Task inputs —
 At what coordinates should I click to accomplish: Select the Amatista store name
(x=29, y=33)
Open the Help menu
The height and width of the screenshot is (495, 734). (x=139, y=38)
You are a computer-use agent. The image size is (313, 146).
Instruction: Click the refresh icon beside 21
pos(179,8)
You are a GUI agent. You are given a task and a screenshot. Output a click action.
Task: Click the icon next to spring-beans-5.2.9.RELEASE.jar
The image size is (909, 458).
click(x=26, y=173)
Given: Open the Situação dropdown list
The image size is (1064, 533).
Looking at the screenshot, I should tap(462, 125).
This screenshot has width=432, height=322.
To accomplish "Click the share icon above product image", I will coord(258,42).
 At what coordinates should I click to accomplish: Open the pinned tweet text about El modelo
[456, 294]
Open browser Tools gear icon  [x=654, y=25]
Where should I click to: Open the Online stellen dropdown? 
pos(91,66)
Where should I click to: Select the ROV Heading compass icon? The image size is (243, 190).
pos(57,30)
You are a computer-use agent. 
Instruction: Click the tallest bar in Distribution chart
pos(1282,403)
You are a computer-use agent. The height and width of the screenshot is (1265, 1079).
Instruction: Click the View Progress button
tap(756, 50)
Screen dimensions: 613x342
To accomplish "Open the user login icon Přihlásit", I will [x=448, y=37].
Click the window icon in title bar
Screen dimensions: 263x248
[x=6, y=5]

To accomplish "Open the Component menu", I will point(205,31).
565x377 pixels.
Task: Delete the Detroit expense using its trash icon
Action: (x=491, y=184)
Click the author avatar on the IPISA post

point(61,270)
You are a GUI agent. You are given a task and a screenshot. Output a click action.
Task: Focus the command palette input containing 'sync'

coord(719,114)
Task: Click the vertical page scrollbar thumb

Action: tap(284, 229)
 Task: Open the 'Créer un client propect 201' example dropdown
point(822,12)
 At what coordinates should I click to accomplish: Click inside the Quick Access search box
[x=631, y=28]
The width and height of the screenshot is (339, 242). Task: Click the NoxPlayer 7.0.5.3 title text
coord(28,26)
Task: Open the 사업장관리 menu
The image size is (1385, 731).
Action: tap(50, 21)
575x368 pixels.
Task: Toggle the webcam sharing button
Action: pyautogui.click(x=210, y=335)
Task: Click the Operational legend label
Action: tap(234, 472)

Task instructions —
Output every record in full, exactly as it was given.

The answer —
 At what coordinates should I click to accomplish: Select the Amatista store name
(x=29, y=33)
Open the Help menu
The height and width of the screenshot is (495, 734). (x=139, y=38)
You are a computer-use agent. The image size is (313, 146).
Instruction: Click the refresh icon beside 21
pos(179,8)
You are a GUI agent. You are given a task and a screenshot. Output a click action.
Task: Click the icon next to spring-beans-5.2.9.RELEASE.jar
The image size is (909, 458).
click(x=26, y=173)
Given: Open the Situação dropdown list
The image size is (1064, 533).
Looking at the screenshot, I should tap(462, 125).
This screenshot has width=432, height=322.
To accomplish "Click the share icon above product image", I will coord(258,42).
 At what coordinates should I click to accomplish: Open the pinned tweet text about El modelo
[456, 294]
Open browser Tools gear icon  [x=654, y=25]
Where should I click to: Open the Online stellen dropdown? 
pos(91,66)
Where should I click to: Select the ROV Heading compass icon? The image size is (243, 190).
pos(57,30)
You are a computer-use agent. 
Instruction: Click the tallest bar in Distribution chart
pos(1282,403)
You are a computer-use agent. The height and width of the screenshot is (1265, 1079).
Instruction: Click the View Progress button
tap(756, 50)
Screen dimensions: 613x342
To accomplish "Open the user login icon Přihlásit", I will [x=448, y=37].
Click the window icon in title bar
Screen dimensions: 263x248
[x=6, y=5]

To accomplish "Open the Component menu", I will point(205,31).
565x377 pixels.
Task: Delete the Detroit expense using its trash icon
Action: (x=491, y=184)
Click the author avatar on the IPISA post

point(61,270)
You are a GUI agent. You are given a task and a screenshot. Output a click action.
Task: Focus the command palette input containing 'sync'

coord(719,114)
Task: Click the vertical page scrollbar thumb

Action: tap(284, 229)
 Task: Open the 'Créer un client propect 201' example dropdown
point(822,12)
 At what coordinates should I click to accomplish: Click inside the Quick Access search box
[x=631, y=28]
The width and height of the screenshot is (339, 242). Task: Click the NoxPlayer 7.0.5.3 title text
coord(28,26)
Task: Open the 사업장관리 menu
The image size is (1385, 731).
Action: tap(50, 21)
575x368 pixels.
Task: Toggle the webcam sharing button
Action: pyautogui.click(x=210, y=335)
Task: Click the Operational legend label
Action: tap(234, 472)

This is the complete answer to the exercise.